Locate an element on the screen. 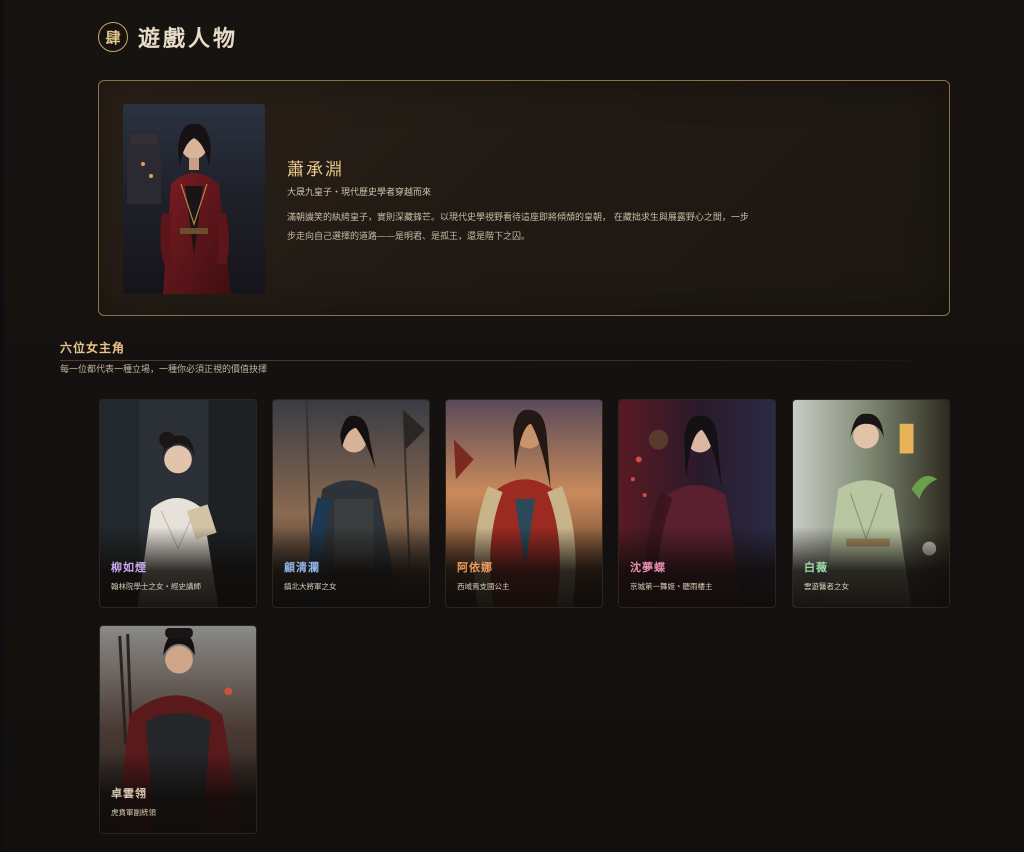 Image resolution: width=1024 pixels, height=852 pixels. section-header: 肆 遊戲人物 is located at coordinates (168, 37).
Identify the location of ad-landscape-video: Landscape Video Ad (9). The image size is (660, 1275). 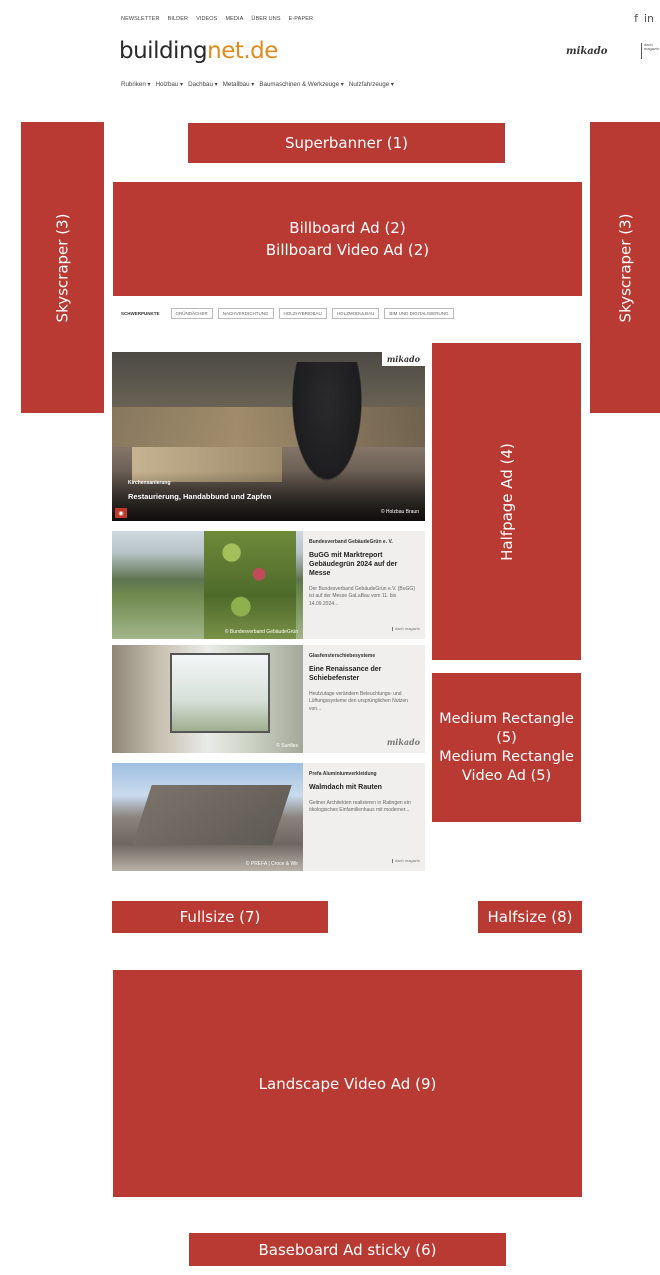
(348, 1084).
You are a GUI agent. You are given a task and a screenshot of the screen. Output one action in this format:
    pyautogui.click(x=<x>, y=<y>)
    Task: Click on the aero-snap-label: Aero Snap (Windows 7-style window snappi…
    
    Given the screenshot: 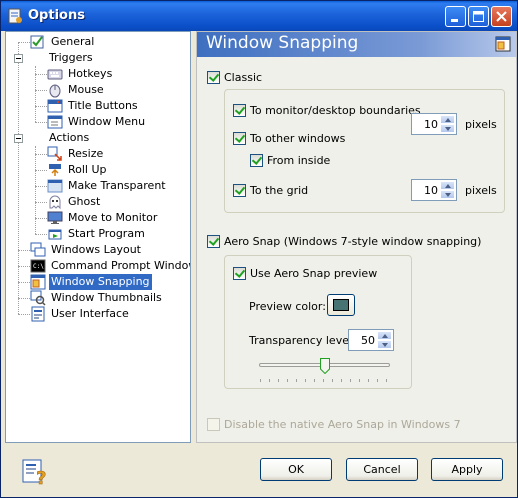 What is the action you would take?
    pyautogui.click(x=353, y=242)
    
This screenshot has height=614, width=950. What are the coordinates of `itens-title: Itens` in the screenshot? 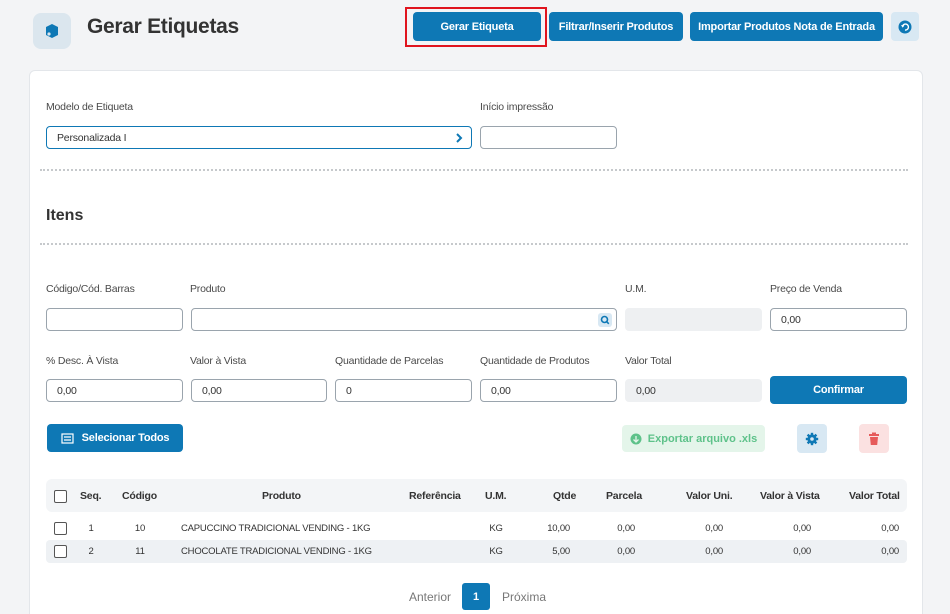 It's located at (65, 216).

> _YOUR TASK_
Please rewrite the lines from the one containing "Identify the location" through the one containing "(348, 1084).", replacing "location" with "position" and leaving everything else unchanged. Omit the pictures from your answer.

> _RESULT BELOW_
Identify the position of ad-landscape-video: Landscape Video Ad (9). The image size is (660, 1275). 
(348, 1084).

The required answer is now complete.